**Working data**
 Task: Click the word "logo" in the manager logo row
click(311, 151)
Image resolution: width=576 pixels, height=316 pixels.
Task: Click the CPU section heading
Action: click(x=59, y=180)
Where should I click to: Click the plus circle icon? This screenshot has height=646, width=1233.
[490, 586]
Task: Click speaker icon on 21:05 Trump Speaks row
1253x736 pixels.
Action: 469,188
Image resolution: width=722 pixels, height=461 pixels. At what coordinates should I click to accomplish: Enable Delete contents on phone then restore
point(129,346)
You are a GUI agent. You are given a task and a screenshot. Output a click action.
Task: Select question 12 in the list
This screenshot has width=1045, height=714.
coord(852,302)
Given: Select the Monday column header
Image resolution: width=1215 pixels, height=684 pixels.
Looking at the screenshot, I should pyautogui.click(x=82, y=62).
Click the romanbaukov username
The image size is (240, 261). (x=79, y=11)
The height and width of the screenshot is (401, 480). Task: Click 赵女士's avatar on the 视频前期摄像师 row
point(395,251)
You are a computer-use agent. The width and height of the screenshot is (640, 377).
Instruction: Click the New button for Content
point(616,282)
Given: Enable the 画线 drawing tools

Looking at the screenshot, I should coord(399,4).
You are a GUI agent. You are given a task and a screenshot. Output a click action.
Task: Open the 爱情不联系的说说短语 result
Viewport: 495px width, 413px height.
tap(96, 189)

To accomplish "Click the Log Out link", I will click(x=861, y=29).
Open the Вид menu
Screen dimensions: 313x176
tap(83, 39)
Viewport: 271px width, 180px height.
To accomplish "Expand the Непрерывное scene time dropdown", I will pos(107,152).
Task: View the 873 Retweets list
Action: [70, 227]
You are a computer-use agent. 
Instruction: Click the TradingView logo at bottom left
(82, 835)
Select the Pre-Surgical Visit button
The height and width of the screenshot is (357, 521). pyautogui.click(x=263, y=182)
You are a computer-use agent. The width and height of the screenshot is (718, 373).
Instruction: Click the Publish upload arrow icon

**Action item**
Please write out the lines that run from the one with "Task: Select question 12 in the list" to the end of the records, both included, exactly as they appear.

**Written solution**
Task: Select question 12 in the list
This screenshot has width=1045, height=714.
coord(852,302)
Given: Select the Monday column header
Image resolution: width=1215 pixels, height=684 pixels.
Looking at the screenshot, I should pyautogui.click(x=82, y=62).
Click the romanbaukov username
The image size is (240, 261). (x=79, y=11)
The height and width of the screenshot is (401, 480). Task: Click 赵女士's avatar on the 视频前期摄像师 row
point(395,251)
You are a computer-use agent. The width and height of the screenshot is (640, 377).
Instruction: Click the New button for Content
point(616,282)
Given: Enable the 画线 drawing tools

Looking at the screenshot, I should coord(399,4).
You are a GUI agent. You are given a task and a screenshot. Output a click action.
Task: Open the 爱情不联系的说说短语 result
Viewport: 495px width, 413px height.
tap(96, 189)

To accomplish "Click the Log Out link", I will click(x=861, y=29).
Open the Вид menu
Screen dimensions: 313x176
tap(83, 39)
Viewport: 271px width, 180px height.
To accomplish "Expand the Непрерывное scene time dropdown", I will pos(107,152).
Task: View the 873 Retweets list
Action: [70, 227]
You are a computer-use agent. 
Instruction: Click the TradingView logo at bottom left
(82, 835)
Select the Pre-Surgical Visit button
The height and width of the screenshot is (357, 521). pyautogui.click(x=263, y=182)
You are a computer-use agent. The width and height of the screenshot is (718, 373).
Instruction: Click the Publish upload arrow icon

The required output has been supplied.